4 von 5
jommelli
Top 50 Rezensent
06. Mai 2020
Gesamteindruck:
4,0 von 5
Künstlerische Qualität:
4,0 von 5
Repertoirewert:
5,0 von 5
Mehr von Agricola bitte!
Fast 6 Jahre sind nun seit der Ersteinspielung von Weihnachtskantaten aus der Feder J. F. Agricolas durch CPO vergangen, ohne dass es inzwischen weitere Neueinspielungen dieses völlig zu Unrecht vergessenen preußischen Hofkomponisten gegeben hat. Ganz anders ist die editorische Lage bei J.G. Homilius, der in letzter Zeit durch zahlreiche Einspielungen posthum geehrt wurde. Die vorliegende CD ist nun besonders interessant, da sie die Möglichkeit gibt, zwei mit je 32 Minuten exakt gleichlange Osteroratorien dieser beiden Bachschüler zu vergleichen. Als Dreingabe kann man noch eine kurze, aber sehr glanzvoll besetzte Osterkantate Agricolas hören.
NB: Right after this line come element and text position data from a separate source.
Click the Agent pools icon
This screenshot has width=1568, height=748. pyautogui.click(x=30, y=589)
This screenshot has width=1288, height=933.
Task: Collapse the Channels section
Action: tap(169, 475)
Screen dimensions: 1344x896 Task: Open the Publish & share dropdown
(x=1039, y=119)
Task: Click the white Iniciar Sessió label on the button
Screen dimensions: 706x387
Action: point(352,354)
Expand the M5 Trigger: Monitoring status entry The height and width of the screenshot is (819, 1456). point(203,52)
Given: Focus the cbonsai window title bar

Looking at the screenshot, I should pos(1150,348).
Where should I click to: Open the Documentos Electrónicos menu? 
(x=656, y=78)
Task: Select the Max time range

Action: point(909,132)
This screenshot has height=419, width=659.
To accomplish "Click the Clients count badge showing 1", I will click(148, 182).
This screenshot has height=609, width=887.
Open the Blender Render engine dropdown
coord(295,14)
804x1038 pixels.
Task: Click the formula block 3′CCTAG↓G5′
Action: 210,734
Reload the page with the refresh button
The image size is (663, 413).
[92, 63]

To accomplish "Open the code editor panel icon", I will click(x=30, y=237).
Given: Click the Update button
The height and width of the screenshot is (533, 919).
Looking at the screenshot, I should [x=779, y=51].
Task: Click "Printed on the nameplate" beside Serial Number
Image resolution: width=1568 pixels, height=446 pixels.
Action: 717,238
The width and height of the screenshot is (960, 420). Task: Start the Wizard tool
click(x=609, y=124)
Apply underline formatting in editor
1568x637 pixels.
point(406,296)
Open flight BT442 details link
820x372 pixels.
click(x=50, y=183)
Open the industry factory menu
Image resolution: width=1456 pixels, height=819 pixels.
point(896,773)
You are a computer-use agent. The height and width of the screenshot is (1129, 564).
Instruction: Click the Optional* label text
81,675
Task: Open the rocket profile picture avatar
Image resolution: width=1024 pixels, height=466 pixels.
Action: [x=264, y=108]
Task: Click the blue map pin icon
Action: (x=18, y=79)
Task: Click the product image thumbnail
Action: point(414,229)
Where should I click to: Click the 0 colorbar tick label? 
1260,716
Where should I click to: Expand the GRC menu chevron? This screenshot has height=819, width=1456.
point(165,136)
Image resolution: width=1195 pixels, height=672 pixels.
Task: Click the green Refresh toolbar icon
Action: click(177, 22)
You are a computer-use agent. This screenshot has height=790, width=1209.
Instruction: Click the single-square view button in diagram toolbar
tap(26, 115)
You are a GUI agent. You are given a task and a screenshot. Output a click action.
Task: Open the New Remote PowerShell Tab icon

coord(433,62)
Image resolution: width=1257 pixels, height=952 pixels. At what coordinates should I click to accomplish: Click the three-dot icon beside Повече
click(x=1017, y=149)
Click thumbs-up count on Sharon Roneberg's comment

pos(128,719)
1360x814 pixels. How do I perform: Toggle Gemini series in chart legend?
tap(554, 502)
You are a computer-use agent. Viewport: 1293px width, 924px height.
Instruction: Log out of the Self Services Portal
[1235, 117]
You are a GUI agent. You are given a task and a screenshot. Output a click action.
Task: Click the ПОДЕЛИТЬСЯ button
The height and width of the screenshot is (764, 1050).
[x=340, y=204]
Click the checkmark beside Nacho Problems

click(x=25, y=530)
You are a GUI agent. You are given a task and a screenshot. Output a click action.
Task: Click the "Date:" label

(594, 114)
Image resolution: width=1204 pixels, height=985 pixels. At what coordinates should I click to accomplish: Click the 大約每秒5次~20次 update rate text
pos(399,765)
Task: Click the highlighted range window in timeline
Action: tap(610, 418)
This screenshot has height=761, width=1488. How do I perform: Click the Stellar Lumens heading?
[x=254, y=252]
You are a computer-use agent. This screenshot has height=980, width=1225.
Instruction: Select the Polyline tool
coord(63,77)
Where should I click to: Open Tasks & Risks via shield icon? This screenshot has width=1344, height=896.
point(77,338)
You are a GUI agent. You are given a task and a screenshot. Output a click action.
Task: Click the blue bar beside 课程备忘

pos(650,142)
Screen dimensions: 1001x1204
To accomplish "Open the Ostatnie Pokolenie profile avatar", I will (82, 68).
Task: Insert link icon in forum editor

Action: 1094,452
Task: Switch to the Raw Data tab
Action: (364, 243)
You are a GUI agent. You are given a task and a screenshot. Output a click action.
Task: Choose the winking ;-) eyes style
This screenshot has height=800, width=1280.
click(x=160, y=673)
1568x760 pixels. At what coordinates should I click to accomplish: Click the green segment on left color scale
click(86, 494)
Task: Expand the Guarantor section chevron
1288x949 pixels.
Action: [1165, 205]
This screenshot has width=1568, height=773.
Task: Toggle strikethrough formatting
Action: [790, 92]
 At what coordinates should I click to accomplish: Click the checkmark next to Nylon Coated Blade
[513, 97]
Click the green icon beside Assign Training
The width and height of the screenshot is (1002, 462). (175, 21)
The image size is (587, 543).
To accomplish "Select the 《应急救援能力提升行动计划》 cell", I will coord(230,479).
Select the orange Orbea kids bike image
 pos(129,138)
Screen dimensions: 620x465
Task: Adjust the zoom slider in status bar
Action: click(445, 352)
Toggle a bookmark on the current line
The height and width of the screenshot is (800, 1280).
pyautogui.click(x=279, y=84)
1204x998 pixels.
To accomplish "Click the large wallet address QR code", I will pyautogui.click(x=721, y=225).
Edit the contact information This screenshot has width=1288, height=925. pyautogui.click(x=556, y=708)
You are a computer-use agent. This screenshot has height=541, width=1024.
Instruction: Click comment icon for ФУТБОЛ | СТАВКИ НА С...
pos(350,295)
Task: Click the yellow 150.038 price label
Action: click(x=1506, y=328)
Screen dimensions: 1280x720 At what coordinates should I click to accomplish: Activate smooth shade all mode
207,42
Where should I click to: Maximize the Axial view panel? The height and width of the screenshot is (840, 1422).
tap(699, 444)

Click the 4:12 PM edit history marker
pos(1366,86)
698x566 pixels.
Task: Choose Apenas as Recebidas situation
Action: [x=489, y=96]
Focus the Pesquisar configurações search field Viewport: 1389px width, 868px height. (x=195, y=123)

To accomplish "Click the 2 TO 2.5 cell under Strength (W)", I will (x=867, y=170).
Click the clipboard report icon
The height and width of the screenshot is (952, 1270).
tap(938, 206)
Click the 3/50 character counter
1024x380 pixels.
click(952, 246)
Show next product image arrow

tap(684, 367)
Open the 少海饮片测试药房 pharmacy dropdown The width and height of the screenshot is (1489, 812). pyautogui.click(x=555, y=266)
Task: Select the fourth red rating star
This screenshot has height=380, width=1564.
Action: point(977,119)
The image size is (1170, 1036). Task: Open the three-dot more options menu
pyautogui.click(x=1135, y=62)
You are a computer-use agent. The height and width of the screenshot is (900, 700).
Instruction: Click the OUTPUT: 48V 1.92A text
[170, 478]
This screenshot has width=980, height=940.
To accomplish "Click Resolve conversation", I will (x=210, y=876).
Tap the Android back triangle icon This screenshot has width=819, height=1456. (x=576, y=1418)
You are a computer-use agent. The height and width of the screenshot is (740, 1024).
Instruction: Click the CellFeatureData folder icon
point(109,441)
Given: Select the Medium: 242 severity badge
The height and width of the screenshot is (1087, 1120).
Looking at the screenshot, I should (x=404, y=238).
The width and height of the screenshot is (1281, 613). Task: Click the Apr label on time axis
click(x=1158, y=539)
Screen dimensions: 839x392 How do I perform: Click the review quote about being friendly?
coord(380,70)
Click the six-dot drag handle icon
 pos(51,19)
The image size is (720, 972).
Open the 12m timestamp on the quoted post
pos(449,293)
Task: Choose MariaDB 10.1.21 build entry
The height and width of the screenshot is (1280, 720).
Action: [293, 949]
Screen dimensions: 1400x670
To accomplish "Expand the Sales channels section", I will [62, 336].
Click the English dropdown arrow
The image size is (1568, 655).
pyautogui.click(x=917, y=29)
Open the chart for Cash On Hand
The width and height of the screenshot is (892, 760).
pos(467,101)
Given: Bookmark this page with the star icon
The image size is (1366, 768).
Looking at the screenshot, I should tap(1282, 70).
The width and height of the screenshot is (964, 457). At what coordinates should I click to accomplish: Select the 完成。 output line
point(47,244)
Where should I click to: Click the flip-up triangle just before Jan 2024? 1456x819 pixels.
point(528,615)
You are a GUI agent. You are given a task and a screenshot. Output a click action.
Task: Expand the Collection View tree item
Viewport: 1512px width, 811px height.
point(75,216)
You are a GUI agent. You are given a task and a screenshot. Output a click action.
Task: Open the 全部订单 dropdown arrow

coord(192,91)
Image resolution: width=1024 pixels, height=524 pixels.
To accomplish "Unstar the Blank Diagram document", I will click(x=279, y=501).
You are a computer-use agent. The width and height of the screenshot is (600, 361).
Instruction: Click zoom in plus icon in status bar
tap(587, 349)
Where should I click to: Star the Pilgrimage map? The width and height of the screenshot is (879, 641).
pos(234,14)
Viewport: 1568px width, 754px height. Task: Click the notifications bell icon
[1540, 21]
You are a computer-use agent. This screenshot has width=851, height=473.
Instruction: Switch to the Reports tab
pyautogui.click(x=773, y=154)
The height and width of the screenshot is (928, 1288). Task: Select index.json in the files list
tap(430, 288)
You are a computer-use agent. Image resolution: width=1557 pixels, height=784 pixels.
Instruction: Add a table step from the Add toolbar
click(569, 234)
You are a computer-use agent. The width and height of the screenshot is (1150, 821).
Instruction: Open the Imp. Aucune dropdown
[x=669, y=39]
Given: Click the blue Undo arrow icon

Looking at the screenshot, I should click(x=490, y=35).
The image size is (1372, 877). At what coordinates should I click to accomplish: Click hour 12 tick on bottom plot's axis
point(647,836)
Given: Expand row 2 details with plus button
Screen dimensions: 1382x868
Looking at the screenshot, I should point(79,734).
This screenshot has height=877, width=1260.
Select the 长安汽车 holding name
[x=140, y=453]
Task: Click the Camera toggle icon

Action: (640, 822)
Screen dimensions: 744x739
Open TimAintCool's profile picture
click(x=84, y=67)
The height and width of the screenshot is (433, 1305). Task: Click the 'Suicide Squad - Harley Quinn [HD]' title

Wie so oft hatte ich bei Homilius den Eindruck eines solide und routiniert, aber im wesentlichen unoriginell verfassten Werkes. Die simple Harmonik und die typisch galanten melodischen Floskeln sind eingängig und hübsch anzuhören, doch in ihrem formalen Verlauf absolut vorhersehbar. Der Gesamteindruck dieses Osteroratoriums erschien mir daher nicht besonders nachhaltig, um nicht zu sagen stellenweise regelrecht fade.
Ganz anders das als „musikalisches Gedicht“ bezeichnete Oratorium Agricolas: Hier wird man (im Unterschied zu der eher bedächtig daherkommenden ersten Nummer bei Homilius) gleich im kurzen Anfangschor von einer überaus glanzvollen Instrumentation und überschäumendem Temperament und Einfallsreichtum erfreut. Insgesamt arbeitet Agricola formal kleinteiliger und in allen Parametern differenzierter und weniger glatt als sein Kollege, was ihn m.E. als den begabteren Schüler des großen Thomaskantors ausweist und in deutliche Nähe zu den beiden genialen ältesten Bachsöhnen rückt. Dieser sehr günstige erste Eindruck setzt sich im Verlauf der Komposition fort. Besonders die beiden schnellen Arien mit ihren brillanten Bläserpartien laden zum sofortigen nochmaligen Hören ein.
Mit der Interpretation unter Leitung des bei CPO in den letzten Jahren sehr oft zu hörenden M. A. Willens und seiner fabelhaft musizierenden Kölner Akademie kann man auch diesmal wieder rundherum zufrieden sein. Besonderes Lob verdienen die makellosen Blechbläsersolisten. Die Solostimmen bewegen sich ebenfalls alle auf höchstem Niveau, nur ist es leider um die Textverständlichkeit der sonst so beeindruckenden Sopranistin Hannah Morrison und ihrer beiden Kolleginnen nicht zum Besten bestellt. Insgesamt darf man aber nach dieser beeindruckenden Osterveröffentlichung auf mehr Musik von J.F. Agricola hoffen!